Prof. Dr. Alpay Azap ise şarbondan korunmak için ette kırmızı hiçbir yer kalmayıncaya kadar pişirilmesinin yeterli olduğunu belirtti ve şunları söyledi: "Etlerin iyi pişirilmesi, etlerin kesildiği yüzeylerle ve malzemelerle çiğ sebze ve meyvelerin temas ettirilmemesi, hasta hayvanların kesilmemesi, hasta veya ölmüş hayvan etlerinin tüketilmemesi, hayvan kesimlerinin bu konunun uzmanları tarafından ve uygun kişisel koruyucu malzemeler (önlük, eldiven, maske vb.) kullanarak yapılması sayılabilir. Şarbonlu olduğundan şüphelenilen hayvanların kesilmesi ve yüzülmesi engellenmeli, imha süreçleri takip edilmeli, enfekte hayvanı taşıyan nakil araçları dezenfekte edilmelidir. Çiftlik çalışanlarının kıyafet ve el temizliği konusunda önerilen kuralları takip etmesi gerekir. Şarbonun kontrol alına alınması, tüm ülkeyi kapsayan merkezi planlama ve sıkı denetimlerle sağlanabilir.En önemli konular hayvanların ve hayvan hareketliliğinin, aşılanmasının,ithalinin sıkı denetimlerle uygun şekilde yapılması, hayvan sağlığının bildirime tabi tutulmasıdır. Etler farklı kalınlıklarda ve farklı şekillerde (kıyma, pirzola, kuşbaşı, kalın biftek vb) hazırlandıkları için belli bir pişirme süresi ve sıcaklık önerisi yapmak mümkün değildir. Ancak basit olarak etlerin içinde kırmızı bölüm kalmayacak şekilde pişirilmiş olması yeterli kabul edilir."

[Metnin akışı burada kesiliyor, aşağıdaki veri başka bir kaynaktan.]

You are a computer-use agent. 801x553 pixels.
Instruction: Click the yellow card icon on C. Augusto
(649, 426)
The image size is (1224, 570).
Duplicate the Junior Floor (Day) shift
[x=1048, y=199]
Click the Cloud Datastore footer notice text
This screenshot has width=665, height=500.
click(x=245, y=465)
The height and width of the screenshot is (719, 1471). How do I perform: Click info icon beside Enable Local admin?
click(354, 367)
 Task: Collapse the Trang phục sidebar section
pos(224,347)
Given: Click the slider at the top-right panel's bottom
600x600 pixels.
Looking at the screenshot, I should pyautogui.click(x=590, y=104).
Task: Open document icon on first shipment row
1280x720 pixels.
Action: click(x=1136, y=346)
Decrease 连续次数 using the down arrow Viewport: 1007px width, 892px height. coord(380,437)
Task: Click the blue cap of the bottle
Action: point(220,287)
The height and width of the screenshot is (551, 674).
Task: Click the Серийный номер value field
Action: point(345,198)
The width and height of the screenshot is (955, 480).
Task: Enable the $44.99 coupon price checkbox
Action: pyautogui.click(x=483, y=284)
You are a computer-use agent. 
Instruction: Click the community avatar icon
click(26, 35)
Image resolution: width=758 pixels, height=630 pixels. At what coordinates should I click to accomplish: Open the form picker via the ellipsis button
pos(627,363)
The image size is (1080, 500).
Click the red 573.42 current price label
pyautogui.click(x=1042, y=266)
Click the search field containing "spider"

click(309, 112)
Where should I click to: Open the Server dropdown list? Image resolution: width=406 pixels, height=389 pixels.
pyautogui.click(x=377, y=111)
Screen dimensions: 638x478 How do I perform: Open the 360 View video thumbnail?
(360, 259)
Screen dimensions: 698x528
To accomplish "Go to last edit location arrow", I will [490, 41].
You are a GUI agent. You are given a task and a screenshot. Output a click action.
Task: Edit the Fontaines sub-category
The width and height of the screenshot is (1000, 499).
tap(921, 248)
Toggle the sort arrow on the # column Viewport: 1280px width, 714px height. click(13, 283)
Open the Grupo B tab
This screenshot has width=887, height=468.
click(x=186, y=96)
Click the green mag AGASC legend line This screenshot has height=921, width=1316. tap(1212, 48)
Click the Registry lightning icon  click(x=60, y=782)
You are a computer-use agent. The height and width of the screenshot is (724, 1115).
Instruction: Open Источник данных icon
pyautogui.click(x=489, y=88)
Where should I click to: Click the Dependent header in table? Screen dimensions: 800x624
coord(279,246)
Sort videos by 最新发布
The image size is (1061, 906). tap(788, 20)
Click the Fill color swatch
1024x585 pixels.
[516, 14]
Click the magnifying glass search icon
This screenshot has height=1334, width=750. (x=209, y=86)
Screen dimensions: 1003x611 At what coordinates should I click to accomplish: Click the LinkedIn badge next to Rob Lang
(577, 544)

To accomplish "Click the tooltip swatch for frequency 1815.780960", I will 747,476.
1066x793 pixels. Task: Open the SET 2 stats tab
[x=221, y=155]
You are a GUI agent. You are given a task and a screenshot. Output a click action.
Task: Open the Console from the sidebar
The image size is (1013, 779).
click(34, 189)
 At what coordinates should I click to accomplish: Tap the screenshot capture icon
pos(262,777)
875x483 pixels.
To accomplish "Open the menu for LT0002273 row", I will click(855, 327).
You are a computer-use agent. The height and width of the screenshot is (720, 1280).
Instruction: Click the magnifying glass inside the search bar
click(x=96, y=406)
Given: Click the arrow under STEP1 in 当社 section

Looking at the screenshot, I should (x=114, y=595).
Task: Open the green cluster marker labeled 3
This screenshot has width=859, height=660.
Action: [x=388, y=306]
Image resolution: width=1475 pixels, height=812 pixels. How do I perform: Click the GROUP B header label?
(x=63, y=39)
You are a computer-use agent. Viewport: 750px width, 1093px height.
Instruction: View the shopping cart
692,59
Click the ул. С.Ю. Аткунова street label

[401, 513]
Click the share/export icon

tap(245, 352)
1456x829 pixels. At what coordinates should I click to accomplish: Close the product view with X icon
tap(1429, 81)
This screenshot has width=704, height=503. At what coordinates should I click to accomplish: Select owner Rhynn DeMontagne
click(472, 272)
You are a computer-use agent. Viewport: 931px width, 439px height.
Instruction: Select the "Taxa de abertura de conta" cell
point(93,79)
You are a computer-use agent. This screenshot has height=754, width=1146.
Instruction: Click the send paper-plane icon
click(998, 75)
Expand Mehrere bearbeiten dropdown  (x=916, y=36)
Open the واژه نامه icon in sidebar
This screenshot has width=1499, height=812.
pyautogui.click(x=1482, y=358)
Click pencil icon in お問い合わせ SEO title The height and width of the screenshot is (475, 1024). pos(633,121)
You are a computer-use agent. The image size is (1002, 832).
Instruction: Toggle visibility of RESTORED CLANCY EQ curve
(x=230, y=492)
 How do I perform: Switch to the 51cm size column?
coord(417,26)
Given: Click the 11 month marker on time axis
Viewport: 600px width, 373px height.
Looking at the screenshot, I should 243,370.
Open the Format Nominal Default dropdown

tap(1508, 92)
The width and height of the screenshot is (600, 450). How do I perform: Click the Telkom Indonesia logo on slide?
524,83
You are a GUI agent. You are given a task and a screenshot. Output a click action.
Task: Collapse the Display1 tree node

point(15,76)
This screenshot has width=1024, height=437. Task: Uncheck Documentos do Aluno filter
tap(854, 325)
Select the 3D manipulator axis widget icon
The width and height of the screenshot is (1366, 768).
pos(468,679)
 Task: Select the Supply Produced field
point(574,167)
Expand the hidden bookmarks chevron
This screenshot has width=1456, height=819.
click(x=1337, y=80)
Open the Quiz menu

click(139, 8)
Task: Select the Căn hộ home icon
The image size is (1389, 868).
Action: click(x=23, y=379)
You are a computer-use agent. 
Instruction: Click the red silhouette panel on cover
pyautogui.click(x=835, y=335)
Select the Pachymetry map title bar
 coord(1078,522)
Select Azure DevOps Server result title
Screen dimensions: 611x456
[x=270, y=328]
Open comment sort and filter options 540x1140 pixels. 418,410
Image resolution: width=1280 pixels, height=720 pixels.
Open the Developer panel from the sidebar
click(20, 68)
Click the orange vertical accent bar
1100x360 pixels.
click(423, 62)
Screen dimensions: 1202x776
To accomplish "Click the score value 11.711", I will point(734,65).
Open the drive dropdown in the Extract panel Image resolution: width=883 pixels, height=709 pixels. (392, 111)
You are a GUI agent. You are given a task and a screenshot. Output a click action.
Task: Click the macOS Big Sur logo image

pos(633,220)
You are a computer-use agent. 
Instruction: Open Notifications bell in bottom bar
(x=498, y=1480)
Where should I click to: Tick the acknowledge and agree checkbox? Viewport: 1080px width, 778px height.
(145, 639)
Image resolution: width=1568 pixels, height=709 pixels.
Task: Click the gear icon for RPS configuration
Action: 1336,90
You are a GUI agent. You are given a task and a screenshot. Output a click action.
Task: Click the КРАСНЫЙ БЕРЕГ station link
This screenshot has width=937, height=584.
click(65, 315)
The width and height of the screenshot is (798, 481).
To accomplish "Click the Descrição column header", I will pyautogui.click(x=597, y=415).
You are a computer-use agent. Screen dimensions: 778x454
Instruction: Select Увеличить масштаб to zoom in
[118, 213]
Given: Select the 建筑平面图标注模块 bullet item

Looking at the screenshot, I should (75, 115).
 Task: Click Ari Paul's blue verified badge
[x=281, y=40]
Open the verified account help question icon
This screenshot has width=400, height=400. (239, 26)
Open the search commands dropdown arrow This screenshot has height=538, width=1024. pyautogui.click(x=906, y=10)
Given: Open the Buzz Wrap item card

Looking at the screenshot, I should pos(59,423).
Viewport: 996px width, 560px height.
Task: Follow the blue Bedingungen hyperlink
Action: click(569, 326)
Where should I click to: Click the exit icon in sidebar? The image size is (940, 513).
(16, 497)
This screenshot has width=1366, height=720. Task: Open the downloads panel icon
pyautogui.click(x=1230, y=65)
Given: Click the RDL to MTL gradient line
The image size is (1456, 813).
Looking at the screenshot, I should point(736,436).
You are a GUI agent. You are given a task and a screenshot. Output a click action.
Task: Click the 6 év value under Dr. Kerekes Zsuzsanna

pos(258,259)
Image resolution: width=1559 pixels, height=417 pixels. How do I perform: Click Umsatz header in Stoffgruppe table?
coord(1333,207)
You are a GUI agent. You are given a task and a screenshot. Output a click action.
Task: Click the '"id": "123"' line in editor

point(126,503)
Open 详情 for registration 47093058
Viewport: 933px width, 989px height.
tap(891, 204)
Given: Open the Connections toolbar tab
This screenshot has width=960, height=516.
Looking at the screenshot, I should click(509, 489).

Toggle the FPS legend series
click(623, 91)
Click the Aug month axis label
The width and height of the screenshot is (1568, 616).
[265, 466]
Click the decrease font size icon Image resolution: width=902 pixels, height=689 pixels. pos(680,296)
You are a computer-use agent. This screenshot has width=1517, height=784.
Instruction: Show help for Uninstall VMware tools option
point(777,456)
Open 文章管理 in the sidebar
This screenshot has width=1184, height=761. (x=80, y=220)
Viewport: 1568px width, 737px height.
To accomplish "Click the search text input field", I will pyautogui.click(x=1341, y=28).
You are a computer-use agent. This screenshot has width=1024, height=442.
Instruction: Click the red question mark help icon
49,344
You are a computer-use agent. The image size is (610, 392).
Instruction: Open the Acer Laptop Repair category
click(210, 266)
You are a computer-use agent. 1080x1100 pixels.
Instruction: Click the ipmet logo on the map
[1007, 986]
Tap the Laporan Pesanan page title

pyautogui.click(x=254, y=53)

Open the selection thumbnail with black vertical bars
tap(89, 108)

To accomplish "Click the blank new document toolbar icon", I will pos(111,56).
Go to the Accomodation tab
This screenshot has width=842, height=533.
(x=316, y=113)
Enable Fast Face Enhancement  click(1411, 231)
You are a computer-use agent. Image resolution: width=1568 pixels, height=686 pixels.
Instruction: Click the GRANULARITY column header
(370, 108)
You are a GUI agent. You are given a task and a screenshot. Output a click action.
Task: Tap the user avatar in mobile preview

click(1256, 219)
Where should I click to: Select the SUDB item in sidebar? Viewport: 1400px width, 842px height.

"İNSAN ŞARBONLARINON YÜZDE 95'İ HAFİF SEYİRLİ"
Pişirme kurallarına dikkat ederek et ve süt ürünlerinin tüketilebileceğini söyleyen Prof. Dr. Azap, "Yukarıda değinilen hususlara dikkat edilmek kaydıyla et ve süt / süt ürünleri tüketimi bir risk oluşturmaz. Ayrıca gıdaların tüketilmesi yoluyla şarbon gelişme olasılığı, bakterilerin mide asidine duyarlı olması ve inokülüm dozunun (enfeksiyon için gerekli bakteri miktarı) yüksek olması nedeniyle nadir görülmektedir. Nitekim insan şarbonu olgularının yüzde 95’i genellikle hafif seyirli ve tedavi edilebilir bir form olan cilt şarbonu şeklinde karşımıza çıkmaktadır" dedi.